Friday, June 09, 2006


The Da Vinci Goad

There's one thing I don't get about 'The Da Vinci Code'. Shouldn't it just be called the Leonardo Code, since 'Da Vinci' simply means 'Of Vinci', and calling something 'The Of Vinci Code' doesn't make much sense?

Anyway, to other matters. I see that the Chinese are the latest nation to decide to ban the film. They join Pakistan, India, Sri Lanka, and - you'll love this - the Solomon Islands, despite the fact it has no cinemas! Why? Well, the official explanation is to forcibly make way for Chinese films. Let's hope banning foreign films in China helps the quality of the film industry there in the same way banning foreign car imports helped the quality of transport in the USSR.

The real reason, however, is that China's miniscule Christian population were actually going to see it, and the Chinese government's position relating to Christianity is 'if we don't acknowledge it, it doesn't exist'. This statement failed to convince my GCSE English teacher when I didn't hand my coursework in.

I really do fail to see why 'The Da Vinci Code' has drawn the ire of so many foreign nations with miniscule Christian minorities. Are they really worried about a film that is hardly Christian propaganda? Yes, I can really see it being a revolutionary text. Bah!

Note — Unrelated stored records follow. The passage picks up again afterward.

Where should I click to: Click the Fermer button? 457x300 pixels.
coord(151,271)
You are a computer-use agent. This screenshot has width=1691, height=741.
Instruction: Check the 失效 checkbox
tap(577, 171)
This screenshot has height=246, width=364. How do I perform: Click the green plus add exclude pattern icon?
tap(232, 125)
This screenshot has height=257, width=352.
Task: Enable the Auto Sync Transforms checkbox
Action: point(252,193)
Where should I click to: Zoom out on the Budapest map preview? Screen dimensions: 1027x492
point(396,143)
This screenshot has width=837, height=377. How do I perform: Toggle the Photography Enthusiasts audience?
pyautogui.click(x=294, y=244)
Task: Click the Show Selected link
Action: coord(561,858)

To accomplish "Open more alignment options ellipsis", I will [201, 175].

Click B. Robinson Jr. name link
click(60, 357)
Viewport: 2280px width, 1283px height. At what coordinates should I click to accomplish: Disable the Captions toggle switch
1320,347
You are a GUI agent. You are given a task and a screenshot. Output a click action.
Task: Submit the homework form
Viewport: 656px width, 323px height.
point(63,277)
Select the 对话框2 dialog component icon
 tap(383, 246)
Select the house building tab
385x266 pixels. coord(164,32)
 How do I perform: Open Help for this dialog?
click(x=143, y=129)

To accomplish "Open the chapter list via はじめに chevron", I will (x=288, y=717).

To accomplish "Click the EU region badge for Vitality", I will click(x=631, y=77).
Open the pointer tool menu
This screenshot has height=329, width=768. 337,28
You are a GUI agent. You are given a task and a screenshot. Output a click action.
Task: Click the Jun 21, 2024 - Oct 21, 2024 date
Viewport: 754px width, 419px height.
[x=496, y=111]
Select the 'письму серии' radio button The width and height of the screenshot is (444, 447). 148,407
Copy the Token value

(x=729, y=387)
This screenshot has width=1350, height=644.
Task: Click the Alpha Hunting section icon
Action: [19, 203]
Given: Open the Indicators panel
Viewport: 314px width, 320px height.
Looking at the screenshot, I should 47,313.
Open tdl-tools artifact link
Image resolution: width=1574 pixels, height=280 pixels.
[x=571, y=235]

Oh, and another thing. The Chinese decision is clearly preposterous, but lest we forget, they aren't the only nation to restrict foreign imports in order to cultivate their own industry - the French do it too. I was somewhat annoyed at Wossy today who has suggested that we should follow this example. The French system is a double-sided coin, but we only ever hear about one side of it. On the one hand, it causes a load of homemade product, quite a lot of which is of a very high quality. On the other, that product itself doesn't fill up all the time the tariffs empty, so there is quite a lot of French films that are complete dross. The only reason we never hear about them is because they aren't good enough to limp across the channel. Further, since American blockbusters are always booked in French cinemas, and a significant chunk of their foreign percentage is used in this way, the films that suffer are independent films from other countries. Give me the choice of a decent foreign indy, or a British TV hack making a travesty like 'Sex Lives Of The Potato Men', and I know what I'd choose, as I've indicated before.

The Da Vinci Gone.

It needed to be banned for reason of Tom Hank's hairstyle.

Is Mexico nbanning it? It Italy? How about the Germans? My underpants? My Cat? My job? My Ford Focus?